Learning Task Belief Similarity with Latent Dynamics for Meta-Reinforcement Learning

Menglong Zhang · Fuyuan Qian · Quanying Liu

Hall 3 + Hall 2B #387
[ ]
Thu 24 Apr 7 p.m. PDT — 9:30 p.m. PDT

Abstract:

Meta-reinforcement learning requires utilizing prior task distribution information obtained during exploration to rapidly adapt to unknown tasks. The efficiency of an agent's exploration hinges on accurately identifying the current task. Recent Bayes-Adaptive Deep RL approaches often rely on reconstructing the environment's reward signal, which is challenging in sparse reward settings, leading to suboptimal exploitation.

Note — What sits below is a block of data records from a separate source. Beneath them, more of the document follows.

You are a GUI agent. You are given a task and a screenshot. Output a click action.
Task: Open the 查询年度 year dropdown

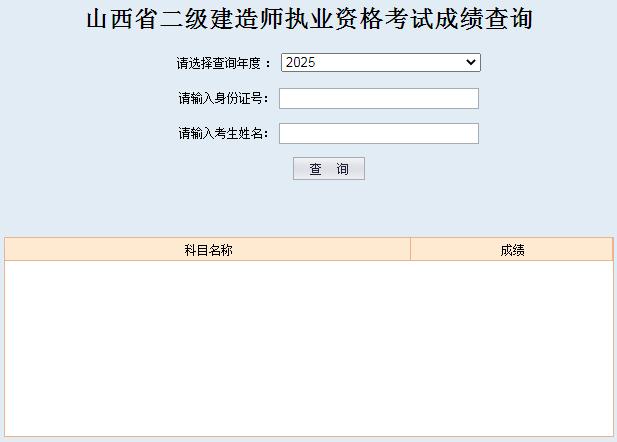pyautogui.click(x=380, y=63)
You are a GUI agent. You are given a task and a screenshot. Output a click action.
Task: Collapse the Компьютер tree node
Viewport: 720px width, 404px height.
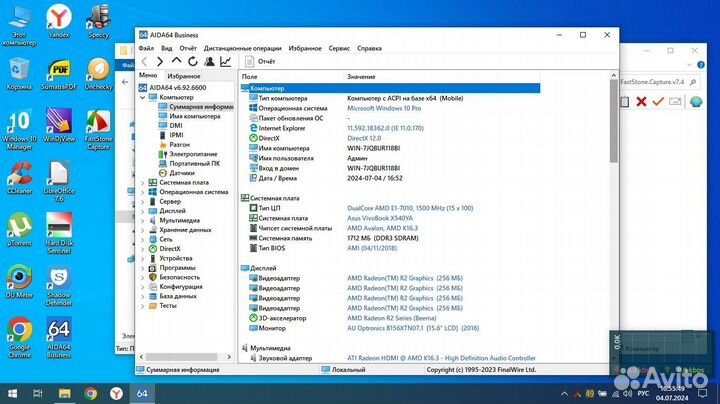click(x=142, y=97)
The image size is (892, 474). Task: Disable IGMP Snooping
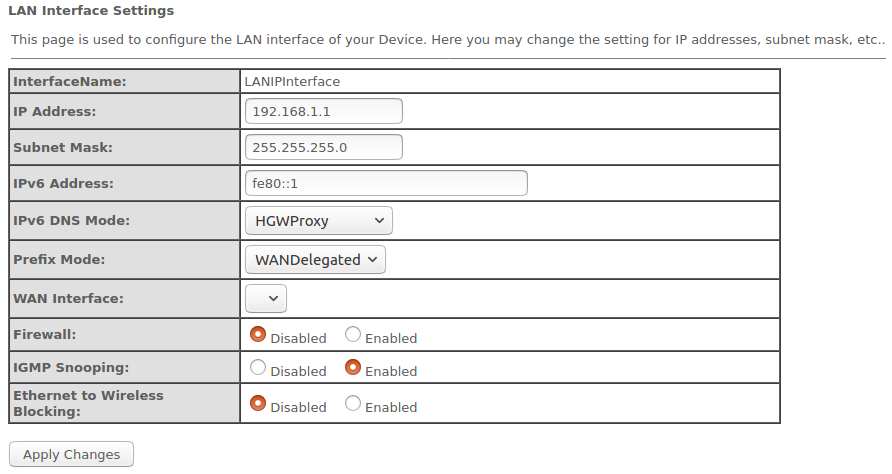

Inspired by bisimulation metrics, which robustly extracts behavioral similarity in continuous MDPs, we propose SimBelief—a novel meta-RL framework via measuring similarity of task belief in Bayes-Adaptive MDP (BAMDP). SimBelief effectively extracts common features of similar task distributions, enabling efficient task identification and exploration in sparse reward environments. We introduce latent task belief metric to learn the common structure of similar tasks and incorporate it into the real task belief. By learning the latent dynamics across task distributions, we connect shared latent task belief features with specific task features, facilitating rapid task identification and adaptation. Our method outperforms state-of-the-art baselines on sparse reward MuJoCo and panda-gym tasks.